Maximum likelihood: Gaussian process hyperparameters

NOTE: Maximum likelihood estimation is very experimental in BayesPy. The whole messaging system is being rewritten in order to support much better MLE along with non-conjugate distributions and a bunch of other useful features. This example just shows how to do MLE currently if you need to but it doesn’t work very well (the optimizer is bad).

Create some 3-dimensional inputs:

[2]:
import numpy as np
N = 200
X = np.random.randn(N, 1)

Pre-compute a squared distance matrix for the inputs:

[3]:
from scipy.spatial import distance
D = distance.squareform(distance.pdist(X, 'sqeuclidean'))

Define a covariance function (exponentiated square or squared exponential):

[4]:
def exponentiated_square(parameters):
    lengthscale = np.exp(parameters[0])
    magnitude = np.exp(parameters[1])
    return magnitude**2 * np.exp(-D/lengthscale) + 1e-6 * np.identity(N)

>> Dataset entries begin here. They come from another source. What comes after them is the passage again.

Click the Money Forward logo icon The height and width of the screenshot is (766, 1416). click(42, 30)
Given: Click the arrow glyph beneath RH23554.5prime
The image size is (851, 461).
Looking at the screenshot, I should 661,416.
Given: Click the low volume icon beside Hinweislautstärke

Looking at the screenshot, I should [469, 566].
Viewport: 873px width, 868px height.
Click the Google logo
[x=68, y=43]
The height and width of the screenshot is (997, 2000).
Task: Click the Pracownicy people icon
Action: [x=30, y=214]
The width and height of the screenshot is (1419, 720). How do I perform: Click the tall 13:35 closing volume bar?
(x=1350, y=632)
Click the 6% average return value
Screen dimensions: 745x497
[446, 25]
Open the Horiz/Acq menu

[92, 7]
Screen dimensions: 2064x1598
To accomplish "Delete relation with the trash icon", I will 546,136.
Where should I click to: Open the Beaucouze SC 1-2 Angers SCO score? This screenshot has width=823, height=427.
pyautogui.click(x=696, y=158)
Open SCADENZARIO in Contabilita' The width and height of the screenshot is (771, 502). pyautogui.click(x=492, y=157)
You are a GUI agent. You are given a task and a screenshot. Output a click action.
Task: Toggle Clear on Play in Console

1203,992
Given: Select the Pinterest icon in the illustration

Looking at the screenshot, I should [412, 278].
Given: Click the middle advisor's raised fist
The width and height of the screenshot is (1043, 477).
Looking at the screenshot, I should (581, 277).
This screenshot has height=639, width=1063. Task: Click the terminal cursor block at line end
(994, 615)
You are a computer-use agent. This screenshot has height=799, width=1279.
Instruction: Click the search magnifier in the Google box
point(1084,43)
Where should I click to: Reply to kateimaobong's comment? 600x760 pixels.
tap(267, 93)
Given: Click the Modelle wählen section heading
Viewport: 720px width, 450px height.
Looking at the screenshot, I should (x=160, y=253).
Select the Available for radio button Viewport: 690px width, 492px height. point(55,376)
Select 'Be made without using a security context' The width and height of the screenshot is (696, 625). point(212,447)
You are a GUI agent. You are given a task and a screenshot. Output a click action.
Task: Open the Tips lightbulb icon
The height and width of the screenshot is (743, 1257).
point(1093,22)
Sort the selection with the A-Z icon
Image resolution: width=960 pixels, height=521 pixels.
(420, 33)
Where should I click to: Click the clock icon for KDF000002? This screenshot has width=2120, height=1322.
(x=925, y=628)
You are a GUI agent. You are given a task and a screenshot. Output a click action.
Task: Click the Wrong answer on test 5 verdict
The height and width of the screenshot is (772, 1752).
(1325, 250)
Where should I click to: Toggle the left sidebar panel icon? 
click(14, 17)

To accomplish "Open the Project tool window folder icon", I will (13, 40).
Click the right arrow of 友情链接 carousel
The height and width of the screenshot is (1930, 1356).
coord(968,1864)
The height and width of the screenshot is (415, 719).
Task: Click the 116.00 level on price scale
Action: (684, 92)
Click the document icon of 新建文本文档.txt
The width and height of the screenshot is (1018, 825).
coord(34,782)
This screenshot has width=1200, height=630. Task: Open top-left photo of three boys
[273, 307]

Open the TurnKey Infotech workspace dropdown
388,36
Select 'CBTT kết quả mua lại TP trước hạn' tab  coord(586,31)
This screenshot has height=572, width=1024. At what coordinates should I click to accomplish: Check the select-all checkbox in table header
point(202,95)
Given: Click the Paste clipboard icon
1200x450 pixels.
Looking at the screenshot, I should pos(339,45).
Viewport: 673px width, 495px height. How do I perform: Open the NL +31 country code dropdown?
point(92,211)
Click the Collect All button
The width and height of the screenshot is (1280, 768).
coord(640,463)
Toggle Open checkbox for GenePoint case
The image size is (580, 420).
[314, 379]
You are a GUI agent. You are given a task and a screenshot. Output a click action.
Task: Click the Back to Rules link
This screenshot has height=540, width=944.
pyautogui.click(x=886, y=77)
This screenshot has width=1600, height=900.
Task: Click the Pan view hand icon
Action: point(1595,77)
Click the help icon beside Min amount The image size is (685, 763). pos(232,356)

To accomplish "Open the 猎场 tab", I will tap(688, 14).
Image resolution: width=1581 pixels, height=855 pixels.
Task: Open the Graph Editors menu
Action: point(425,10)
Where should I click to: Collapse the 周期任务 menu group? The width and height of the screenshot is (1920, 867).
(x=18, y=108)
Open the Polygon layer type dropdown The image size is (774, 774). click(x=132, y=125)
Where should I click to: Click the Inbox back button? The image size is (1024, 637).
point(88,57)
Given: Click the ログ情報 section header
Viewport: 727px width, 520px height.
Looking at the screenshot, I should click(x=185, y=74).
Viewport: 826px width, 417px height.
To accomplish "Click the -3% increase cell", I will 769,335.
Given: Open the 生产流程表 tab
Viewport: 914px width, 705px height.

Implement the backward gradient pass for the exponentiated square:

[5]:
def d_parameters(d_exponentiated_square, parameters):
    """ Backward gradient of exponentiated square w.r.t. the parameters """
    lengthscale = np.exp(parameters[0])
    magnitude = np.exp(parameters[1])
    K = magnitude**2 * np.exp(-D/lengthscale)
    return [
        np.sum(d_exponentiated_square * K * D / lengthscale),
        np.sum(d_exponentiated_square * K * 2)
    ]

BayesPy uses precision matrix instead of covariance matrix for the Gaussian variables, thus we need to implement the matrix inversion and its gradient:

[6]:
def inverse(K):
    return np.linalg.inv(K)


def d_covariance(d_inverse, K):
    """ Backward gradient of inverse w.r.t. the covariance matrix """
    invK = np.linalg.inv(K)
    return -np.dot(invK, np.dot(d_inverse, invK))

Create a maximum likelihood node for the covariance hyperparameters. Because the maximum likelihood estimation assumes unbounded variables, the node represents the parameters in log-scale:

[7]:
import bayespy as bp
parameters = bp.nodes.MaximumLikelihood(np.log([1, 1]))

Create nodes that use our defined functions to compute the precision matrix from the parameters. Function takes the actual function as the first argument and then a 2-tuple for each input argument of the function. The first tuple elements are the input nodes and the second tuple elements are the corresponding gradient pass functions:

[8]:
Covariance = bp.nodes.Function(
    exponentiated_square,
    (parameters, d_parameters)
)
Lambda = bp.nodes.Function(
    inverse,
    (Covariance, d_covariance)
)

Create a noiseless latent Gaussian process node:

..
[9]:
latent = bp.nodes.Gaussian(np.zeros(N), Lambda)

Observation noise precision:

[10]:
tau = bp.nodes.Gamma(1e-3, 1e-3)

Node for the observations:

[11]:
Y = bp.nodes.GaussianARD(latent, tau)

Draw a sample from our model and use it as a data:

[12]:
K = exponentiated_square(np.log([0.3, 5]))
data = bp.nodes.Gaussian(np.zeros(N), np.linalg.inv(K + 0.1**2*np.identity(N))).random()
Y.observe(data)

Construct inference engine:

[13]:
Q = bp.inference.VB(Y, latent, tau, parameters)

Use gradient based optimization to learn the parameters. We collapse latent and tau so that the learning is more efficient because the coupling between latent and parameters is quite strong.

[14]:
Q.optimize(parameters, collapsed=[latent, tau], maxiter=100, verbose=False)

Show the learned parameters:

[15]:
print("Learned GP parameters:", np.exp(parameters.get_moments()[0]))
print("Learned noise std:", tau.get_moments()[0] ** (-0.5))
Learned GP parameters: [ 0.30084829  4.45445759]
Learned noise std: 0.0995395893709

Simple plot of a posterior sample of the latent function values:

[16]:
%matplotlib inline
plt.plot(X[:,0], latent.random(), 'k.');
../_images/examples_maximum_likelihood_32_0.png